Blind tasting S. Italian varietals

In trying to differentiate between lesser known Southern Italian varietals blind, here is a listing of bottled characteristics from the public domain, with origin. I will cross-check the conclusions with my own tastings, and comment further.

Variety, [sample size], origin Characteristics
Catarratto [30]
Western Sicily
Introduction
It was historically used as a high yielding bulk filler in a marsala blend. Good quality wines are achievable if yields are restricted, better sites and sympathetic wine making used.
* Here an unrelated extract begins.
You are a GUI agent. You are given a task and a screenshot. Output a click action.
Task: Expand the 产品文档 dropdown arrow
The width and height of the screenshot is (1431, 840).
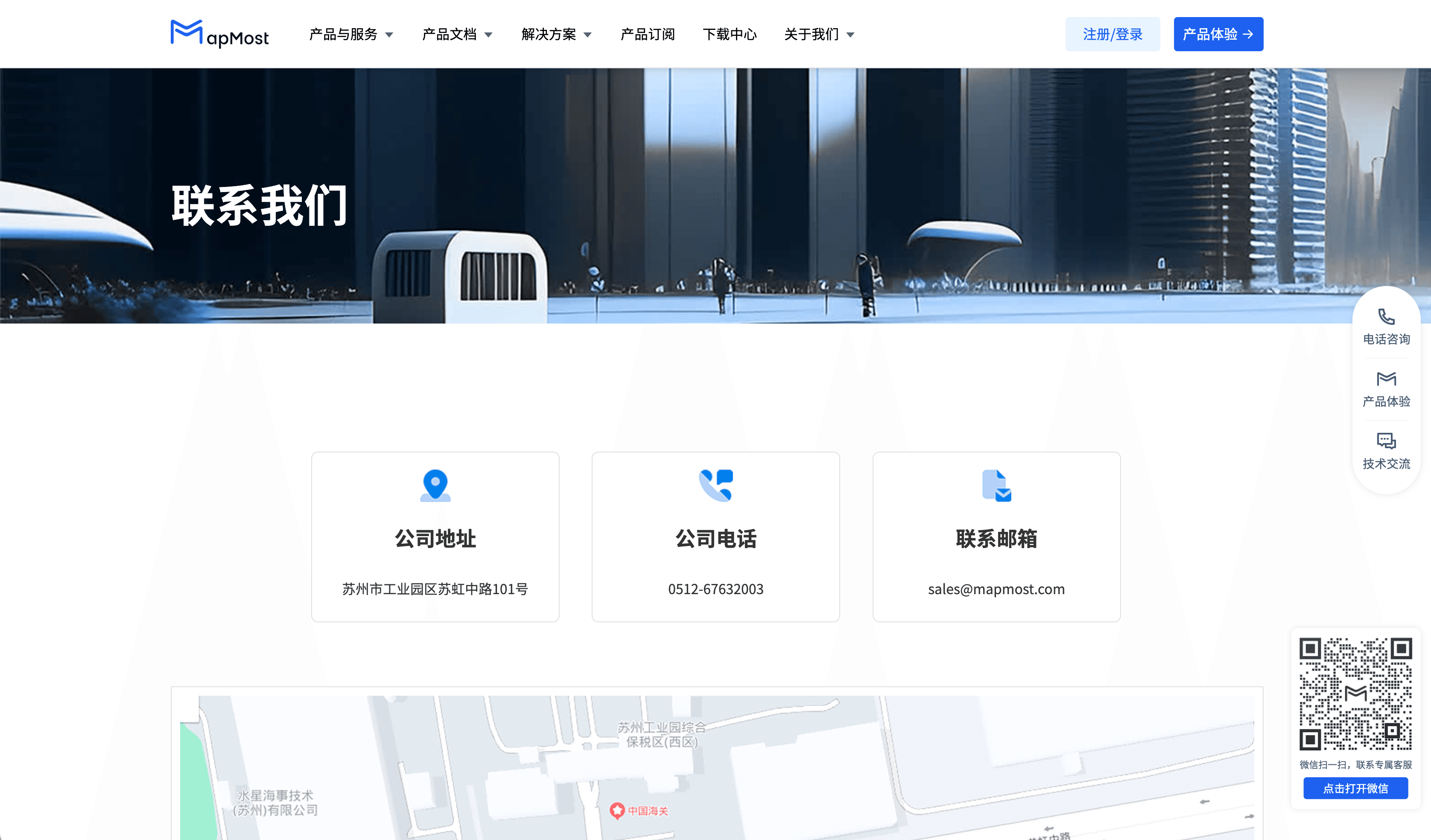(x=488, y=35)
There are plenty of varietal examples, and is not uncommonly blended with eg pinot grigio, carricante, chardonnay, zibibbo (aka moscato di alexandria). Whilst examining varietal wines, I came across three orange wines. The variety occurs as two strains, catarratto comune (higher sugar, lower acid) and catarratto lucido (assumedly then lower sugar and higher acidity).
What to look for
Aromas and flavours of citrus, floral, tropical and herbal; medium tending towards full bodied, with fresh acidity, lees ageing seems popular.
Raw data
Oak
: oak exposure/lees ageing: [13] lees ageing (8), skin contact(2), oak aged, part fermented in French oak.
Body: light -> medium, medium(13), medium (+) (6), full(2).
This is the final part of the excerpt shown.